この制度は来年1月1日、つまり5日後よりスタートします。万が一、出産の現場において予期せぬ出来事が起こり、なんらかの理由で障害を抱えた赤ちゃんと、そのご家族のことを考えた新しい補償制度です。その目的として下記の内容が掲げられております。
●(A)分娩に関連して発症した重度脳性麻痺(じゅうどのうせいまひ)の赤ちゃん、及びその家族の経済的負担を速やかに補償します。
●(B)脳性麻痺発症の原因分析を行い、将来の脳性麻痺の予防に資する情報を提供します。
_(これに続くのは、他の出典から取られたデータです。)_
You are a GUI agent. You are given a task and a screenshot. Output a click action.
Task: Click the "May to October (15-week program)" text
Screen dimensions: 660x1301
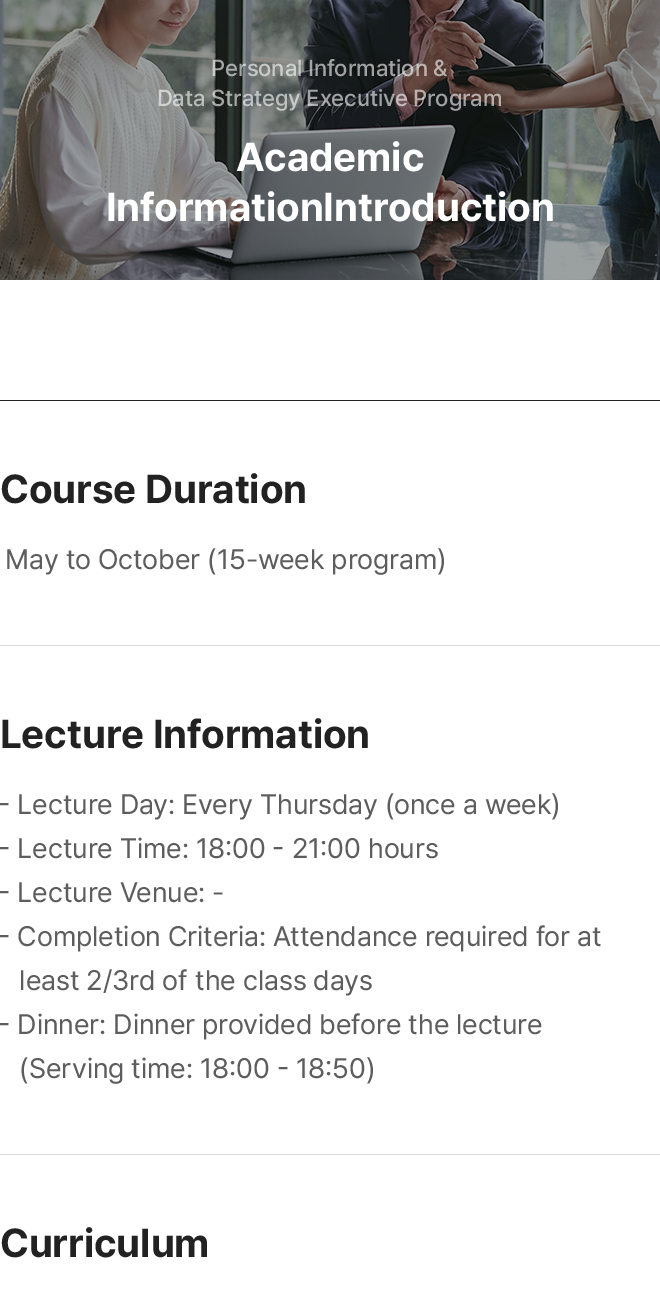pos(225,560)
●(A)(B)により紛争の防止・早期解決及び産科医療の質の向上を図ります。
という内容です。
これらは妊婦さんが安心して産科医療を受けられるように、病院や、診療所といった分娩取り扱い機関側が加入する制度で、掛け金は分娩機関が負担します。そのため、分娩機関の負担が増えることもあり、妊娠中のみなさんの分娩費用にその分が上乗せされることが見込まれています。しかし、本制度の発足にあわせ、出産育児一時金が3万円(掛け金相当額)引き上げられたため、実質的にはみなさんの負担が増えることはありません。(出産育児一時金が35万から38万円に上がります)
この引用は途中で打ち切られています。